(sorry, the banner is NOT generated by the model! :D )

Introduction

I am hereby documenting my path through developing the "new" XLsd model, so that the knowlege may not get lost to time.

XLsd is a model with the SDXL VAE, in front of SD1.5 unet, as a drop-in replacement for the original VAE. (they are the exact same architecture!)

If you just drop it in, though, its output looks like this:

So, there is a lot of retraining that needs to be done.

This is currently not a cleaned-up "how to" guide.

This is basically a history documenting my journey, in all its mess.

SD1.5 with XL VAE rework

I'm attempting to retrain SD1.5 with the XL VAE.
(Recap: this doesnt make SD go to 1024x1024 resolution. What it will hopefully do, is just give more consistency when handling fine details)

This task is ALMOST, but not quite, like a "train model from scratch" endeavour.

I'm trying to use this paper as a milestone marker for things. (Especially Appendix A, page 24, Table 5)
For example, they started out with 256x256 training initially (at LR=2e-04 !!), and only did 512x512 for the last 25% or so?

I tried doing that, but... I'm a bit skeptical of results I am seeing. So I am currently just doing 512x512 training only.

THOSE guys did the very first round of 256x256 training with ADAMW cosine, but then after that, always used ADAMW constant. (batch 2048, LR=8e-05)
Then again, they also weaved in use of EMA.

Specifics on XLsd tuning

For my experiments so far, it seems like I need to do at least two separate rounds of training.

.... Documenting my test history ...

I was messing around with my cleaned up varient of CC12m dataset. Tried a bunch of combinations:

1. 256x256 training, which got rid of the bad colors and odd... artifacts.. kinda fast.. but then it was a 256x256 model again. I think it regressed things too much, so that when I followed up with  512px training,  wasnt as good as I liked

2. A buncha 512px training varients: adafactor, adamw, lion, mostly at batchsize 32 (the largest I can fit on a 4090). either it didnt quite get nice enough for my liking, even after going through a million images of training.... or I put EMA on it, and then it wasnt dropping the transition artifacts fast enough. Even at LR=8e-05

So I finally gave up on the above, and changed to a cleaner smaller initial dataset, AND a smarter optimizer. I recalled that unlike SDXL finetuning, I can actually fit prodigy optimizer into vram for sd1.5 training!!

Phase 1 plan

Train at 512x512. Get the colors fixed, and basic shapes brought to human standards.
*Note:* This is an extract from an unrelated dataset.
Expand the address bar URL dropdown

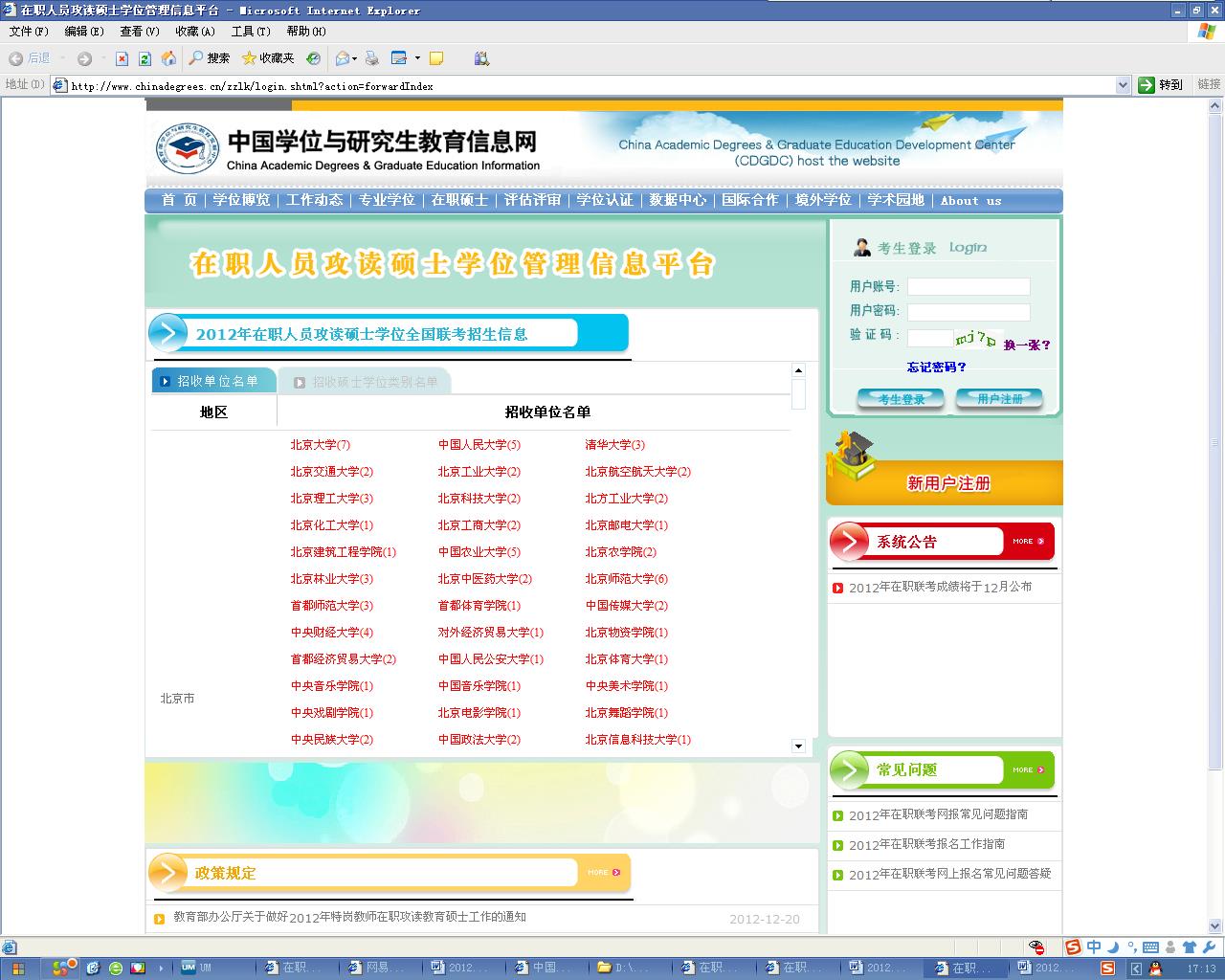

NO EMA
The EMA problem shouldnt be too surprising: after all, EMA in one sense prevents large changes.. but what we want is exactly to make large changes.

Best results so far for round 1 training: prodigy, bf16,batch=32, no ema
B32 Only fits in VRAM if you enable latent caching for some reason. Then it takes around 19GB.

(Currently training on https://huggingface.co/datasets/opendiffusionai/pexels-photos-janpf since it is all ultra high quality, zero watermarks or any other junk)

The most interesting thing is that Prodigy is an adaptive optimizer. After 4000 steps, it eventually adapted to 8e-05.. Exactly the same LR that the paper I mentioned earlier, used.
(well, technically, prodigy picked 8.65e-05). However, those guys were using batch size 2048

It is unclear to me whether the LR prodigy chose for this round was primarily due to the dataset, or the tagging, or the FP precision, number of steps (130k images, batch=32,epochs=5), or....

Phase 2 plan

Handle more like a finetune. Add in EMA, for more "prettiness" (i hope)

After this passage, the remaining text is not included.